Tickets get re-signed by referral KDCs as you cross trust boundaries — the basis of multi-domain SSO.

Quick reference

Glossary

Terms you'll see in MS-KILE, klist output, Wireshark dissectors, and incident reports.

KDC
Key Distribution Center — the Kerberos server.
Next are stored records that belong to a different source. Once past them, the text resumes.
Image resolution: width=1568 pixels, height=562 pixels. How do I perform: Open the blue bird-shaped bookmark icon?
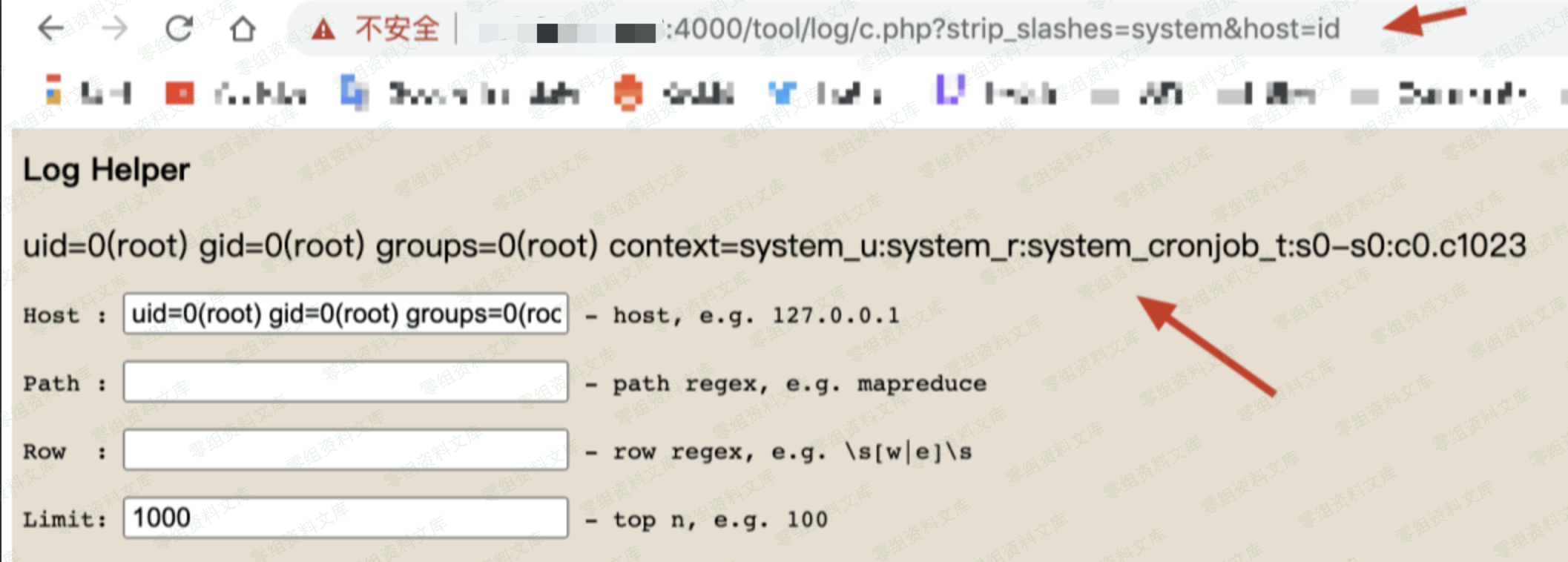[x=783, y=93]

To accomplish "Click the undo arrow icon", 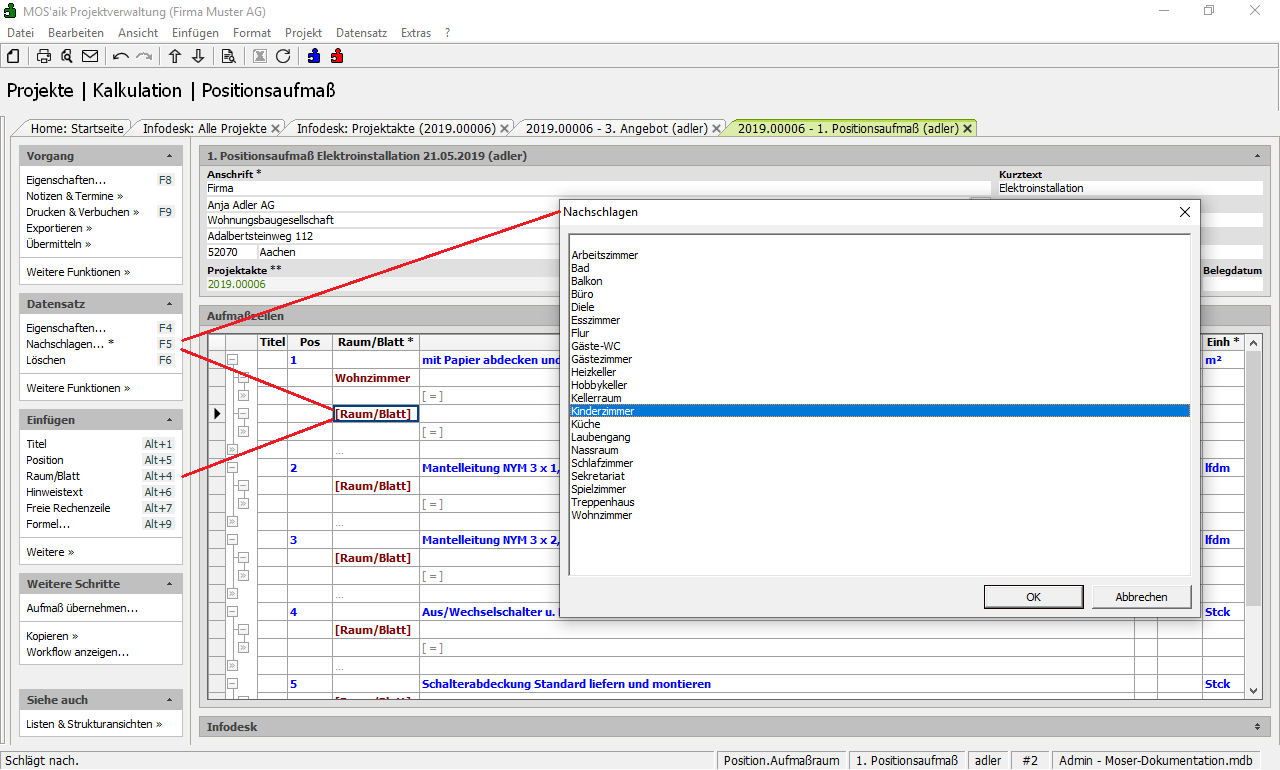I will (121, 56).
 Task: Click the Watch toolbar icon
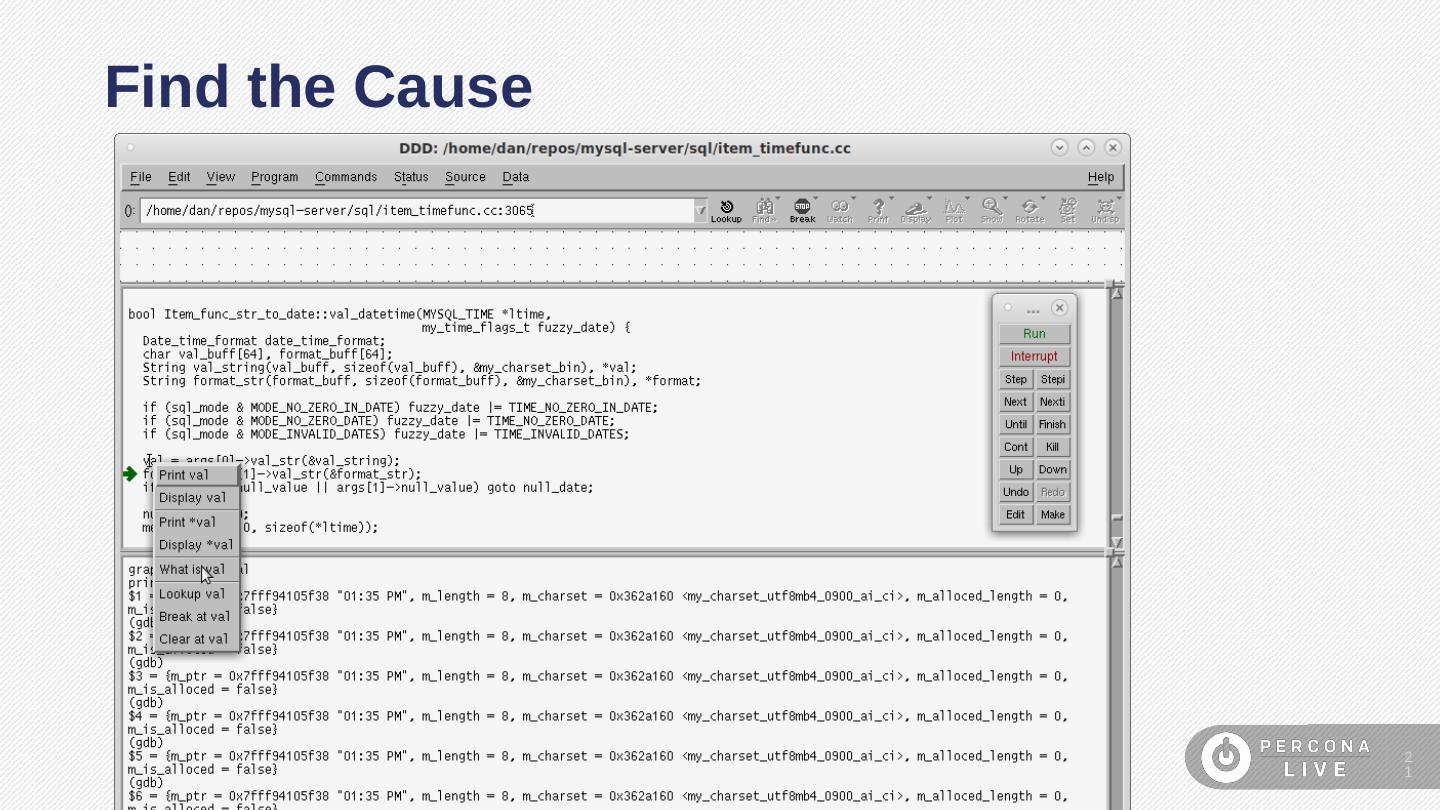pyautogui.click(x=840, y=210)
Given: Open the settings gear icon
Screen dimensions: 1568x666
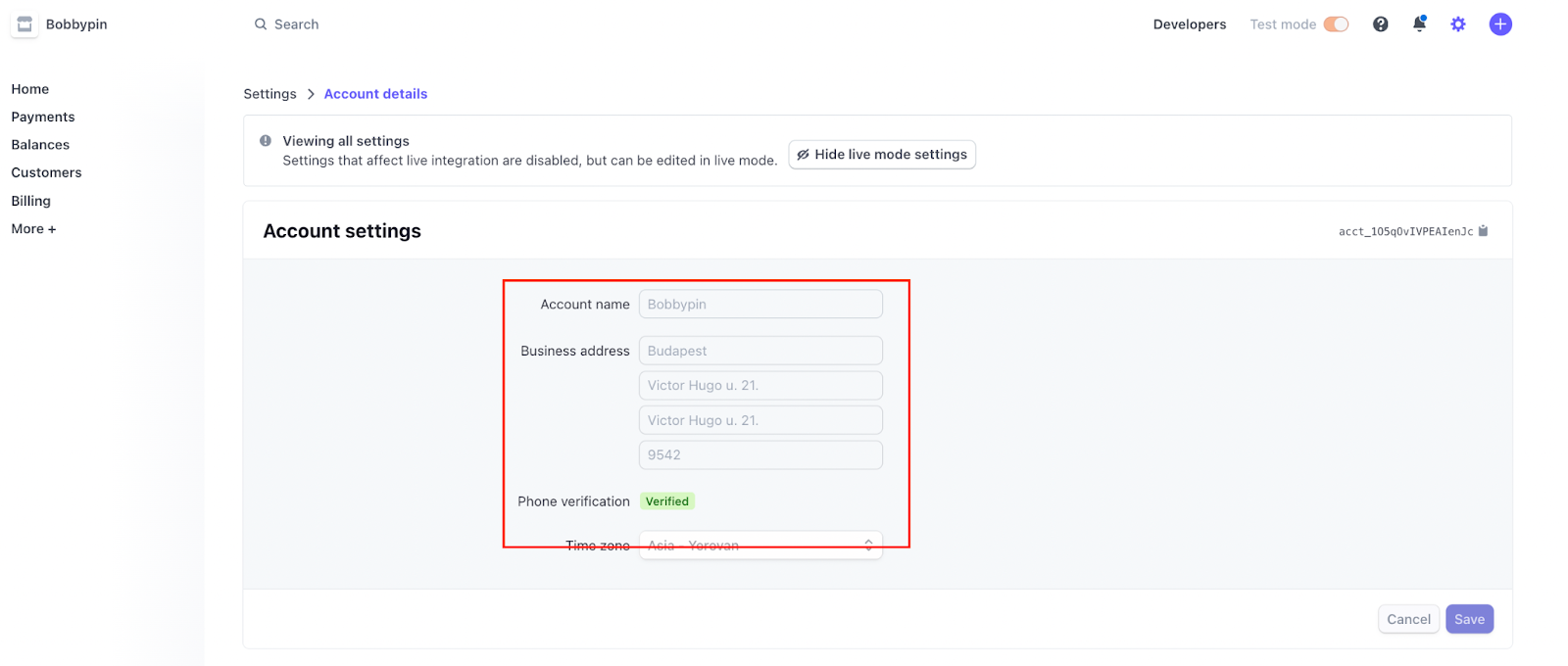Looking at the screenshot, I should [1458, 24].
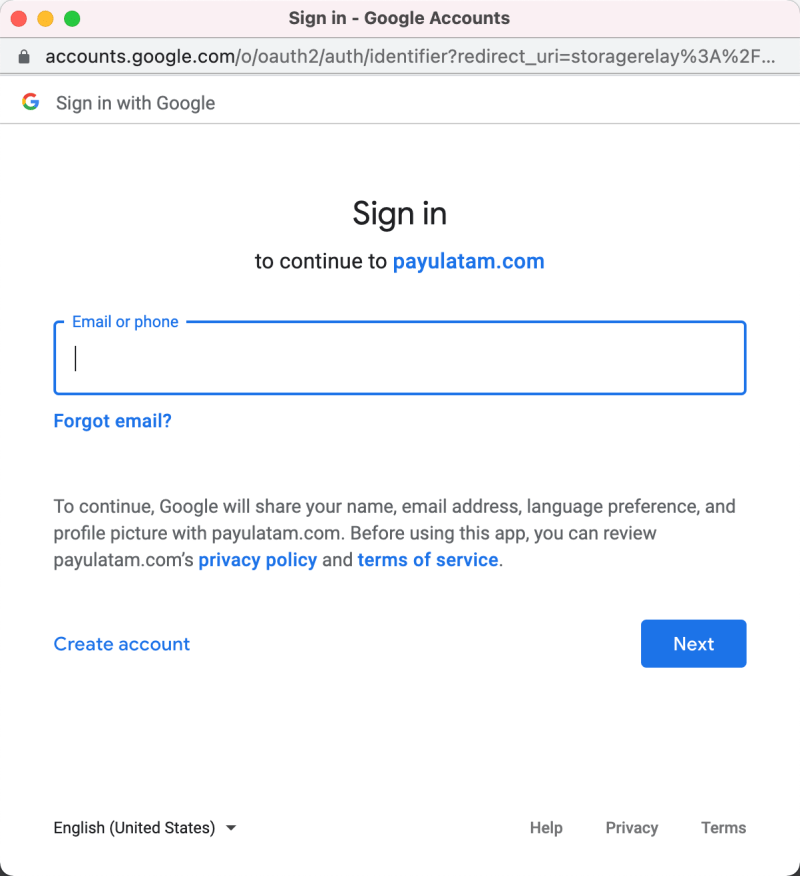
Task: Open the Create account link
Action: coord(122,644)
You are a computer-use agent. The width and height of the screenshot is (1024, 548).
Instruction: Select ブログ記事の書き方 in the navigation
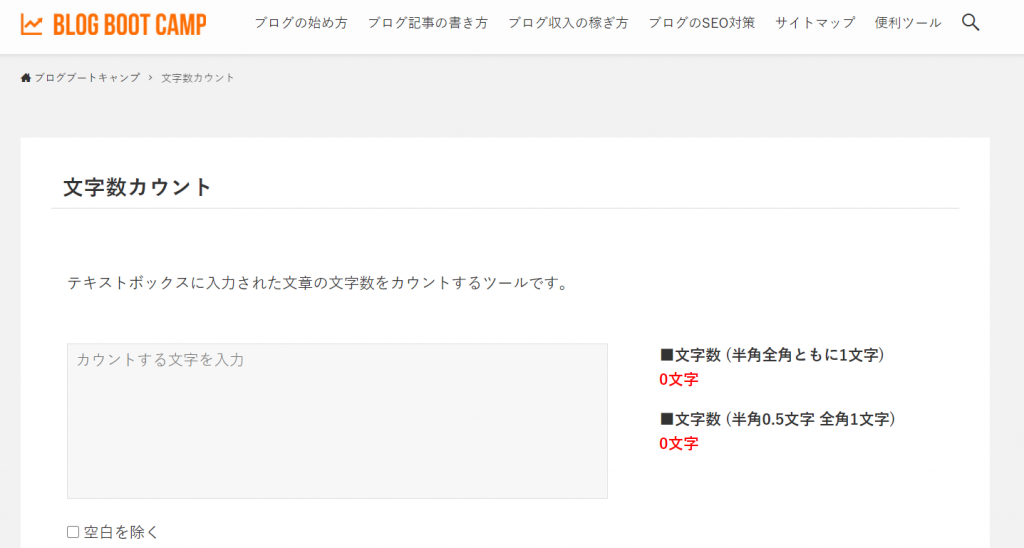click(427, 23)
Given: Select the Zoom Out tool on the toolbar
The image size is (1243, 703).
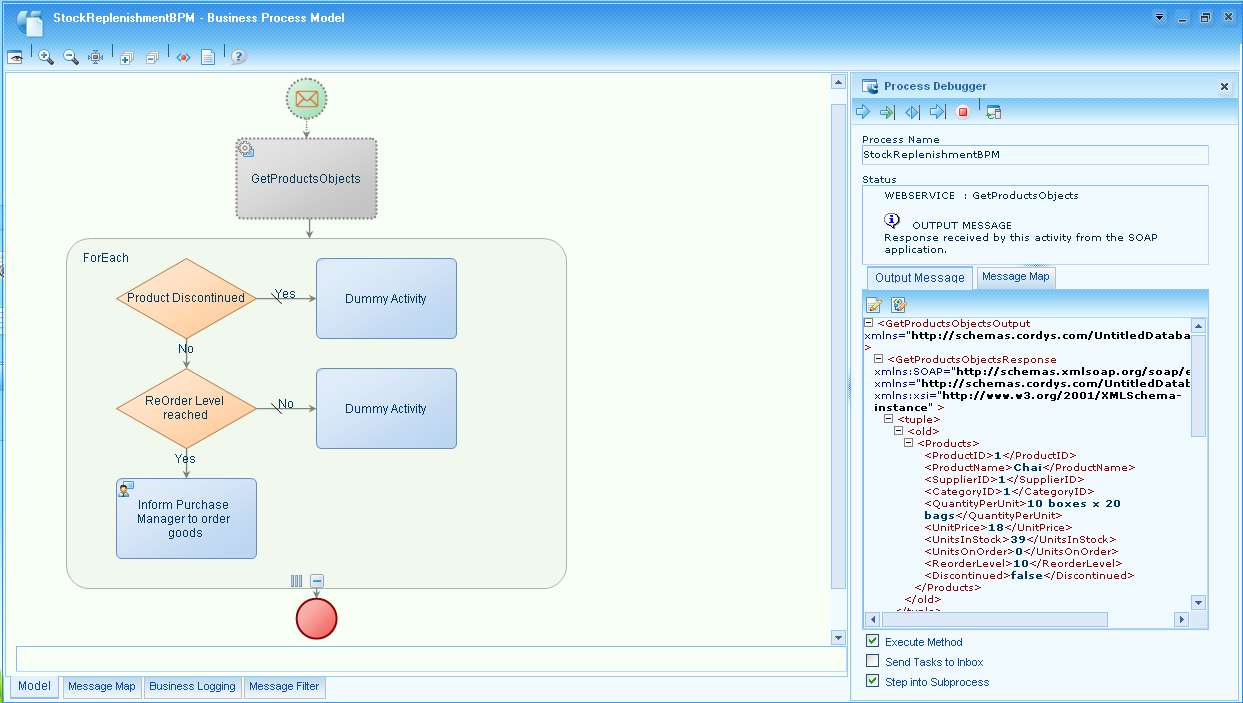Looking at the screenshot, I should pos(69,57).
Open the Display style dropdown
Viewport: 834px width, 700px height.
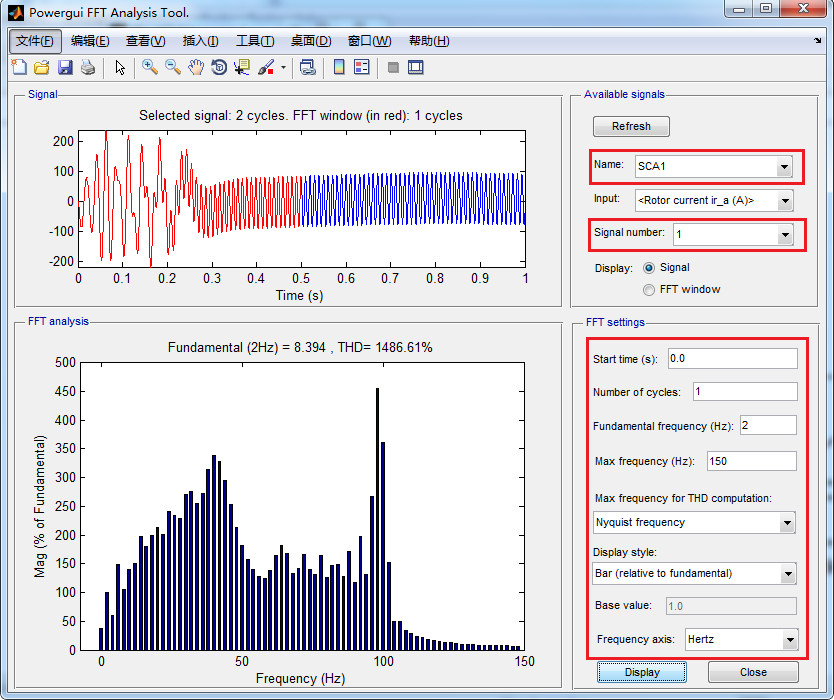[x=787, y=574]
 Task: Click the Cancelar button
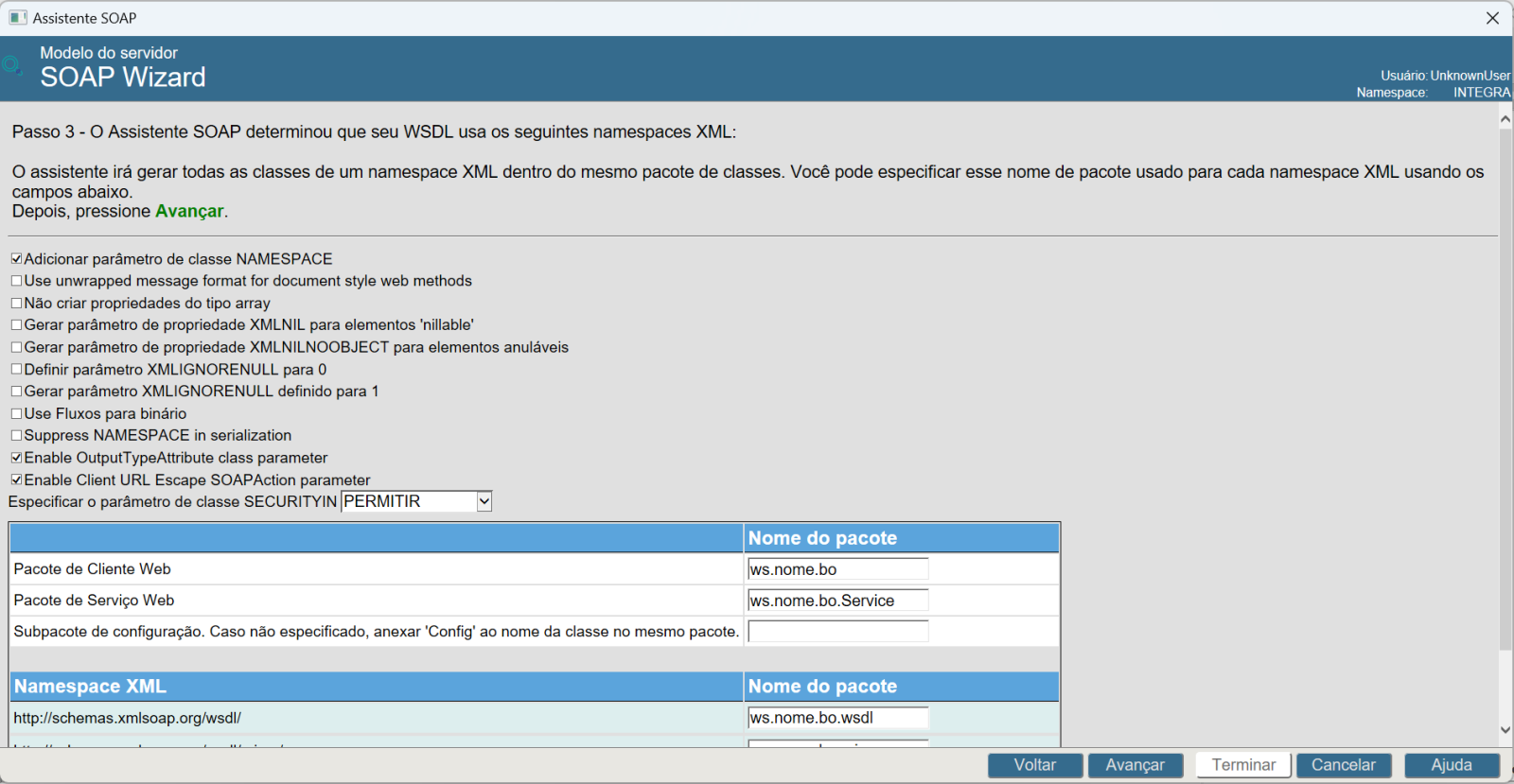click(x=1343, y=765)
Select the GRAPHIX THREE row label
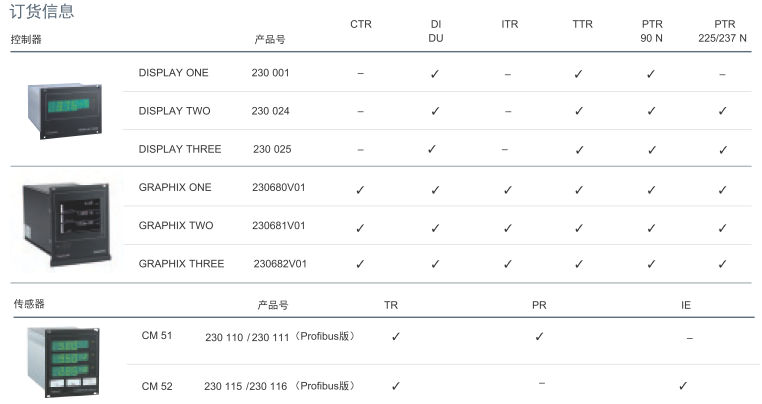This screenshot has width=762, height=404. (x=181, y=263)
In AD, every Domain Controller.
AS
Authentication Service — the part of the KDC that issues TGTs.
TGS
Ticket Granting Service — the part of the KDC that issues service tickets.
TGT
Ticket Granting Ticket — your "I'm authenticated" wristband, encrypted to krbtgt.
ST
Service Ticket — a per-service ticket issued by the TGS, encrypted to that service.
SPN
Service Principal Name — how a service is identified, e.g. http/web01.contoso.com.
UPN
User Principal Name — how a user is identified, e.g. alice@contoso.com.
Realm
The Kerberos word for "domain". Conventionally written in UPPERCASE.
krbtgt
Special account whose key signs every TGT. Compromise = total domain compromise.
PAC
Privilege Attribute Certificate — MS extension carrying SIDs and group memberships in the ticket.
PKINIT
Public-Key extension for Kerberos — lets a cert authenticate the user (smart card logon).
S4U2Self
"Service for User to Self" — a service asks the KDC for a ticket to itself, in a user's name.
S4U2Proxy
"Service for User to Proxy" — a service uses an S4U2Self ticket to get a ticket to another service.
RBCD
Resource-Based Constrained Delegation — backend chooses which accounts may delegate to it.
etype / enctype
Encryption type — RC4 (23), AES128 (17), AES256 (18) are the ones you'll see.
Pre-authentication
Encrypted timestamp sent in AS-REQ to prove the user knows their password before the KDC replies.
Authenticator
Small encrypted blob the client builds to prove possession of the ticket's session key.
gMSA
Group Managed Service Account — AD-managed service account with auto-rotated 240-byte password.
Mimikatz / Rubeus
Industry-standard tools (offensive & defensive) for inspecting and abusing Kerberos.
Forwardable / Renewable
Ticket flags controlling whether a ticket can be passed on or extended past its lifetime.
Skew
Allowable clock difference (default 5 min) between client and KDC. Bigger skew = replay window.